> [PROVIDED RECORDS]
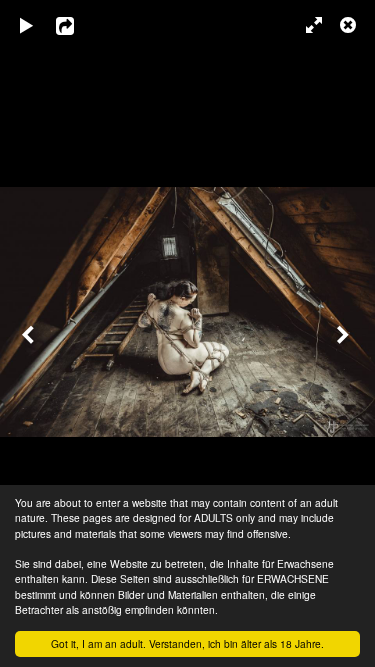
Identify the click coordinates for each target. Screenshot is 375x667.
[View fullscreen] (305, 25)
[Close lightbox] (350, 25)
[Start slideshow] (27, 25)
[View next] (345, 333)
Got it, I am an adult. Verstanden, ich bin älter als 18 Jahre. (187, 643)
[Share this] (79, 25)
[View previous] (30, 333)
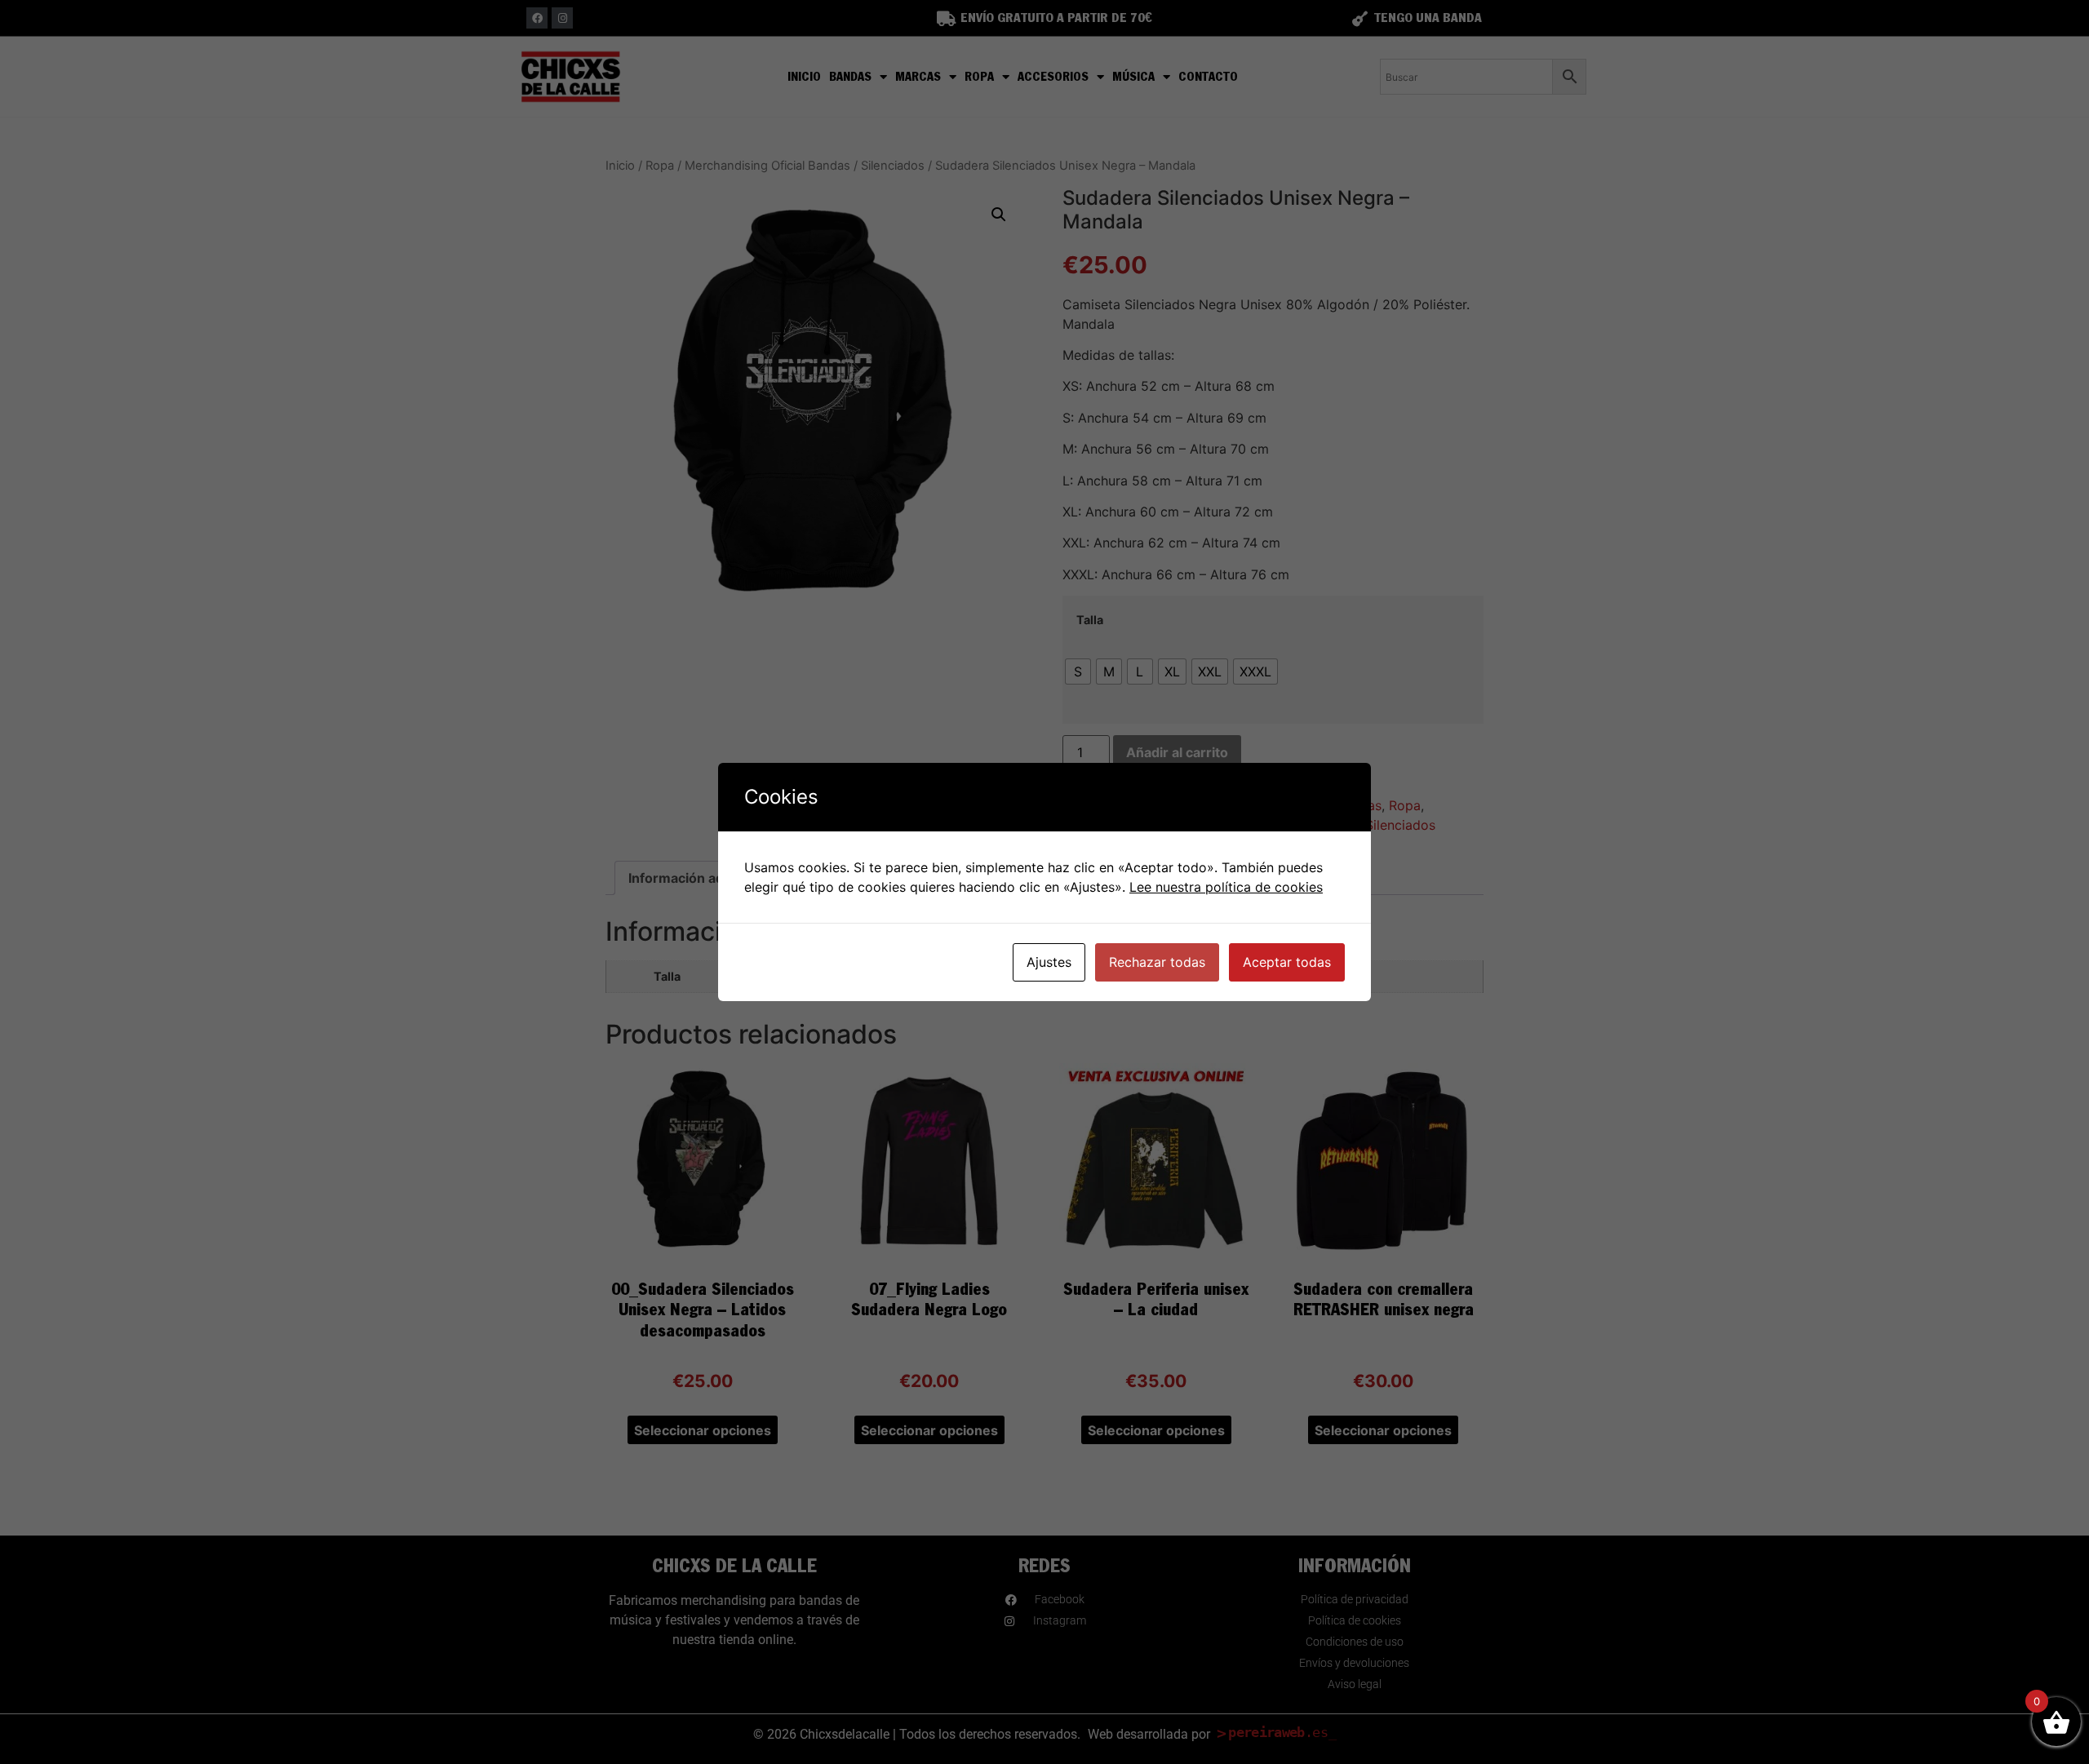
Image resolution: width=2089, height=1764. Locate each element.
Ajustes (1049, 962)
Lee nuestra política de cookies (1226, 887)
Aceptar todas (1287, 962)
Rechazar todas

> [PROBLEM TO WORK ON]
Filter the records down to the lines containing the word "each", and copy those.

> [FINISHED EXERCISE]
Identify the click coordinates for each target. Screenshot is 375x667.
Image resolution: width=2089, height=1764. Locate each element.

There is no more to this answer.